Computational Chemistry and Neutron Scattering of Biological and Materials Systems
Joseph E. Curtis
Mentor: Dan A. Neumann
Neutron Condensed Matter Science Group
Materials Science and Engineering Laboratory
Room E19, Building 235, Mail Stop 8562
Phone: (301) 829-9023, Fax: (301) 921-9847
I am not a Sigma Xi member
We are applying the tools of computational chemistry to a diverse set of neutron scattering experiments of biophysical and material systems. We use modern classical and ab-initio computational chemistry methods to advance our understanding of the structure and dynamics of complex systems and synergistically we are using experimental measurements to guide the development of our simulation efforts.
One area of active research is the investigation of methyl dynamics as a probe of dynamical activity in biological systems. We have found that there are hydration dependent and hydration independent activation mechanisms of methyl protons in proteins in native and glassy powders. The activation of such dynamical motions has direct implications in the elucidation of both the maintenance and preservation of biological function. Additionally, we are developing methods to investigate methyl dynamics in more controlled environments. For example, we are studying methyl bearing organic molecules in clathrate hydrate cages to refine our computational methods.

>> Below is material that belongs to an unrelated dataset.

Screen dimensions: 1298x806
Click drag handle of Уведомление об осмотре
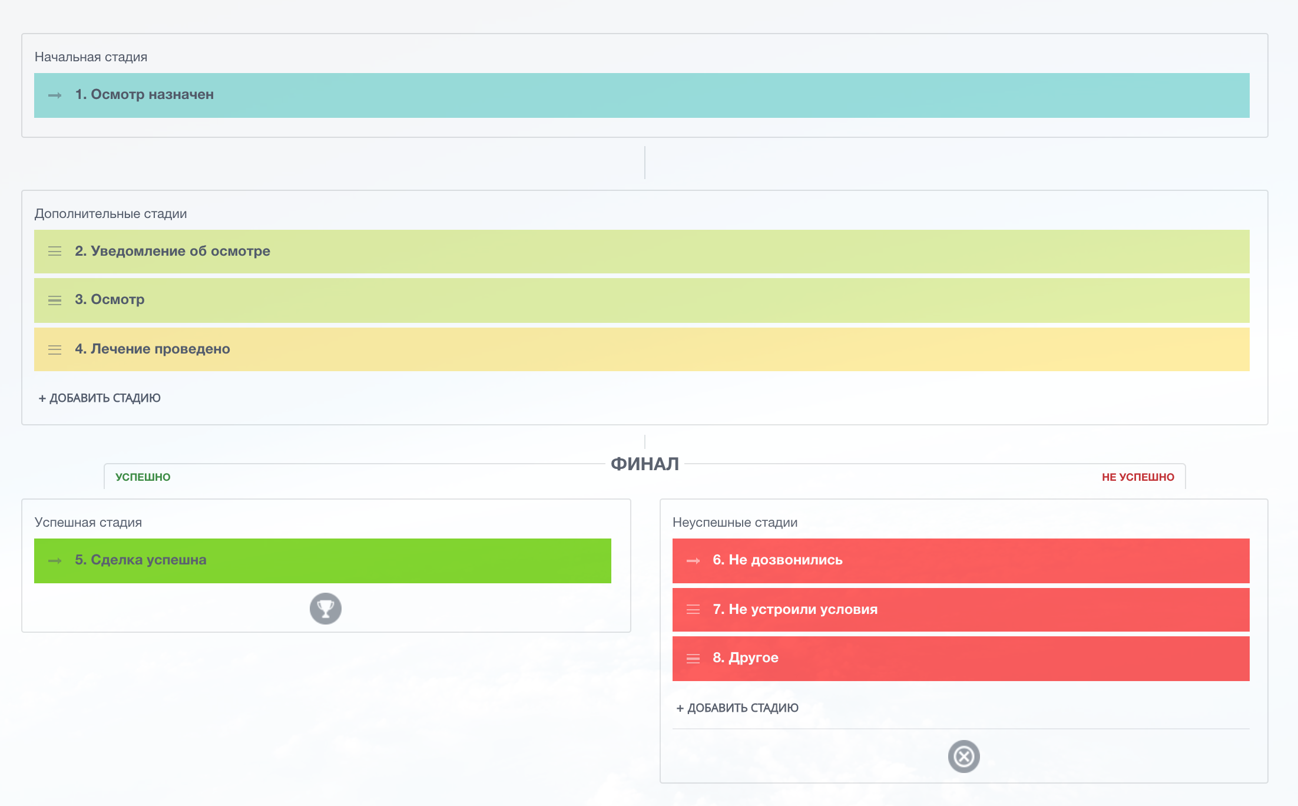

A second area of research we will present is the use of classical molecular dynamics to investigate the structural and dynamical changes of polyaromatic hydrocarbons as a function of pressure. We have developed force-field based methods that reproduce both neutron scattering spectra and ab-initio calculations of crystalline tetracene at a variety of pressures. These computational methods may be useful to determine the factors that govern conductivity in these important materials.
The last area of research is the application of constrained molecular dynamics simulations, bioinformatics, and stochastic optimization methods to determine structures of biological molecules in solution that are consistent with observed small-angle neutron scattering (SANS) spectra. By applying a uniform restraining force proportional to the observed radius of gyration of macromolecules we have determined structures consistent with SANS data for a variety of systems. Using this approach to determine otherwise unknown structures, we have calculated the dynamics of both folded and unfolded forms of a catalytic RNA in solution. And finally, we have developed the first complete models of the full-length HIV gag protein monomer using combined molecular dynamics, bioinformatics, and Monte Carlo techniques.